On dira peut-être, qu'Homère savait aussi bien que
nous, combien il faisait en cela de violence à la nature
; mais qu'il a cependant bien fait d'interrompre ainsi
le récit des combats qui eût été trop ennuyeux sans
cette licence. J'avoue que ces discours délassent un peu
l'esprit de la longueur & de l'uniformité des combats,
et qu’on aime encore mieux les entendre que la
description anatomique des blessures. Mais, c'est
excuser une faute par une autre. Qui obligeait Homère à
s'appesantir sur le détail des batailles, de manière
qu'il eût besoin de violer la vraisemblance pour en
réparer l'ennui ? & d'ailleurs, quand il eût été obligé
à ce détail, ne pouvait-il pas l'interrompre plus
sensément, comme il le fait quelquefois, en racontant de
quelques uns de ses Héros, des histoires variées, où il
était le maître de mêler des circonstances propres à
soutenir & à réveiller l'attention ? Je n'ai garde de
confondre avec ces discours mal placés ceux que les
chefs adressent à leurs troupes, pour les encourager.

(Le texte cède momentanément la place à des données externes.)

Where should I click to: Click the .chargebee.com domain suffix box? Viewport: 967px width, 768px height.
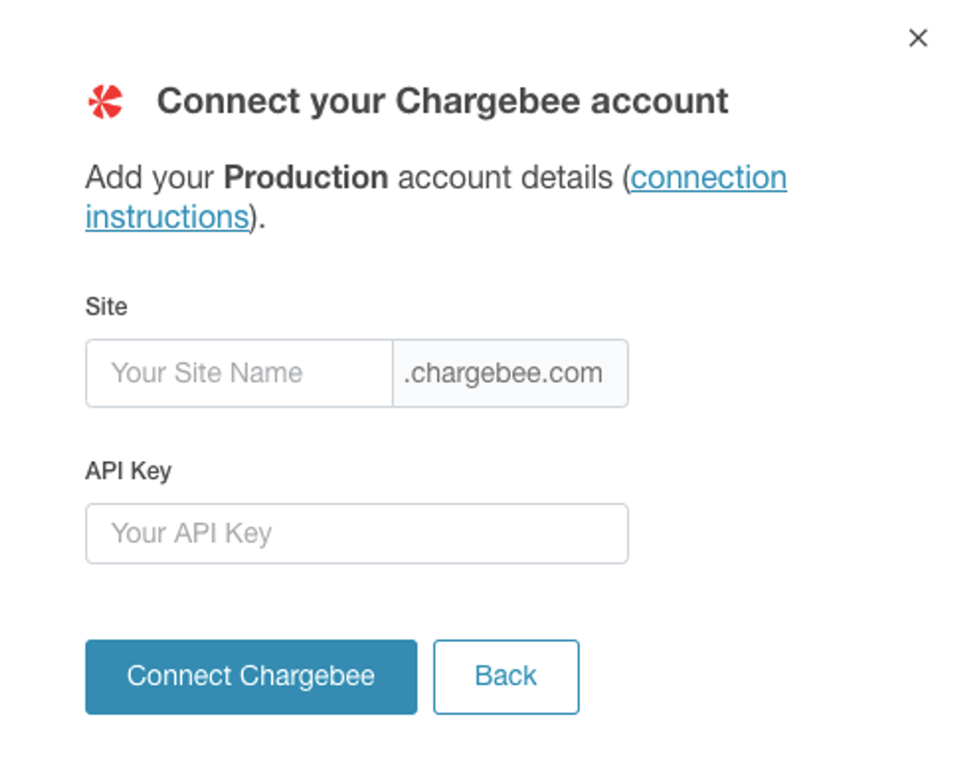click(x=510, y=373)
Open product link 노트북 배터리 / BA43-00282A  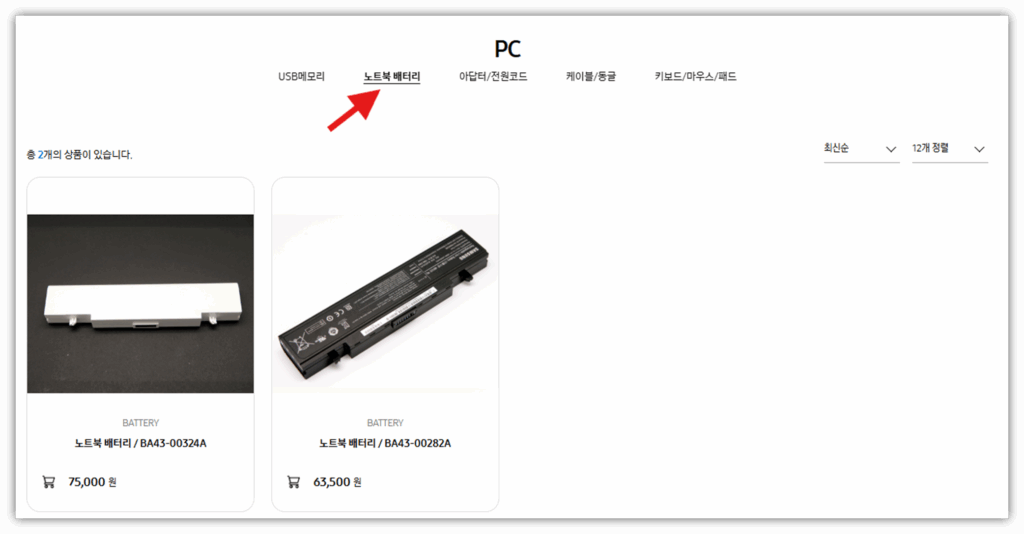pos(385,443)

Ils sont sans doute à propos, pourvu qu'ils soient
courts, & qu'on ne dise pas, comme Homère, qu'ils
étaient entendus distinctement de toute l'armée.
Il y a d'autres discours suivis que les vainqueurs
adressent quelquefois à ceux qu'ils ont tués.
Complication de contretemps : c'est dans la haleur du
combat, & on les fait à des morts qui n'entendent plus,
et qui ne sauraient répondre. Je sais bien que dans
l'instant de la victoire, il peut échapper au vainqueur
quelques paroles d'insulte & de triomphe ; mais non pas
des discours continués & adressés personnellement au
cadavre. Cela, bien loin d'être héroïque, n'est pas même
naturel. Voici un exemple qui justifiera mon dégoût ;
combien le justifierais-je mieux, si je rapportais tous
les endroits de même espèce ?
Idoménée tue Othryonée qui recherchait Cassandre en
mariage, & qui, pour l'obtenir, n'avait pas moins promis
que de chasser les Grecs de devant Troye. Idoménée, fier
de sa victoire, lui tient ce discours, après l'avoir
tué : Othryonée, vous serez le plus brave de tous les
hommes, si vous tenez la parole que vous avez donnée à
Priam. Ce bon Roi, pour vous engager à la tenir, vous a
promis sa fille : mais nous sommes plus en état de vous
satisfaire que le Roy Priam. Nous allons faire venir
d'Argos, la plus belle fille d'Agamemnon, nous vous la
donnerons en mariage ; à condition que vôtre rare valeur
nous rendra maîtres de Troye. Venez donc fur nos
Vaisseaux, afin que nous dressions les articles : nous
ne sommes pas indignes d'avoir un gendre comme vous.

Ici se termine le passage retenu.